# Brief:
Copy each of the rows below word for word, keeping every line exactly as it appears.

# Input for this task:

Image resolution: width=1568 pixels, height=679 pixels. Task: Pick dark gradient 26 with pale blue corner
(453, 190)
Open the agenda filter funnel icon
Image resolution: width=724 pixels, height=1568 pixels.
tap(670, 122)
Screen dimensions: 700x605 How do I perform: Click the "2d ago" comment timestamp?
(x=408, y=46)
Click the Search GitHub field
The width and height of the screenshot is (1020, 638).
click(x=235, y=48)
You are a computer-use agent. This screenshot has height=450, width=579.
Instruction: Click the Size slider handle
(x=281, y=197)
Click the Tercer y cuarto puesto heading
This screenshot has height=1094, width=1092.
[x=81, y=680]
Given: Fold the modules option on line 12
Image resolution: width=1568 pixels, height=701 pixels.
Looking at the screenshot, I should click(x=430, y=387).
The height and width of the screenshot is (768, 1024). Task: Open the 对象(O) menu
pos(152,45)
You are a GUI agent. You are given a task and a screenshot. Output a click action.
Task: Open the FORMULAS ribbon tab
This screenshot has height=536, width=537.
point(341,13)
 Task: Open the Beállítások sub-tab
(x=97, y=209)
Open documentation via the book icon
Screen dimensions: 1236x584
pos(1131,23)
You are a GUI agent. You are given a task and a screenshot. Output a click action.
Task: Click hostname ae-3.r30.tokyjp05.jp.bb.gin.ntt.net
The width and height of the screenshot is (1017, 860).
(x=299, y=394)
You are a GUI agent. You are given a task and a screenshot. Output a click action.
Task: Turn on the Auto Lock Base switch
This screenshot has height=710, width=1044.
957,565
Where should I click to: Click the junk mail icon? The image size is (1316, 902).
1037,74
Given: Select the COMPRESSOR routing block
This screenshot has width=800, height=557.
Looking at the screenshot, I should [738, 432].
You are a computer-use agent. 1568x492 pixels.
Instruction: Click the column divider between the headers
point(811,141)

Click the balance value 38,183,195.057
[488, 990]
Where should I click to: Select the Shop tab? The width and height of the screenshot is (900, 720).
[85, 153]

# Correct answer:
Image resolution: width=1568 pixels, height=679 pixels. Task: Pick dark gradient 26 with pale blue corner
(453, 190)
Open the agenda filter funnel icon
Image resolution: width=724 pixels, height=1568 pixels.
tap(670, 122)
Screen dimensions: 700x605 How do I perform: Click the "2d ago" comment timestamp?
(x=408, y=46)
Click the Search GitHub field
The width and height of the screenshot is (1020, 638).
click(x=235, y=48)
You are a computer-use agent. This screenshot has height=450, width=579.
Instruction: Click the Size slider handle
(x=281, y=197)
Click the Tercer y cuarto puesto heading
This screenshot has height=1094, width=1092.
[x=81, y=680]
Given: Fold the modules option on line 12
Image resolution: width=1568 pixels, height=701 pixels.
Looking at the screenshot, I should click(x=430, y=387).
The height and width of the screenshot is (768, 1024). Task: Open the 对象(O) menu
pos(152,45)
You are a GUI agent. You are given a task and a screenshot. Output a click action.
Task: Open the FORMULAS ribbon tab
This screenshot has height=536, width=537.
point(341,13)
 Task: Open the Beállítások sub-tab
(x=97, y=209)
Open documentation via the book icon
Screen dimensions: 1236x584
pos(1131,23)
You are a GUI agent. You are given a task and a screenshot. Output a click action.
Task: Click hostname ae-3.r30.tokyjp05.jp.bb.gin.ntt.net
The width and height of the screenshot is (1017, 860).
(x=299, y=394)
You are a GUI agent. You are given a task and a screenshot. Output a click action.
Task: Turn on the Auto Lock Base switch
This screenshot has height=710, width=1044.
957,565
Where should I click to: Click the junk mail icon? The image size is (1316, 902).
1037,74
Given: Select the COMPRESSOR routing block
This screenshot has width=800, height=557.
Looking at the screenshot, I should [738, 432].
You are a computer-use agent. 1568x492 pixels.
Instruction: Click the column divider between the headers
point(811,141)

Click the balance value 38,183,195.057
[488, 990]
Where should I click to: Select the Shop tab? The width and height of the screenshot is (900, 720).
[85, 153]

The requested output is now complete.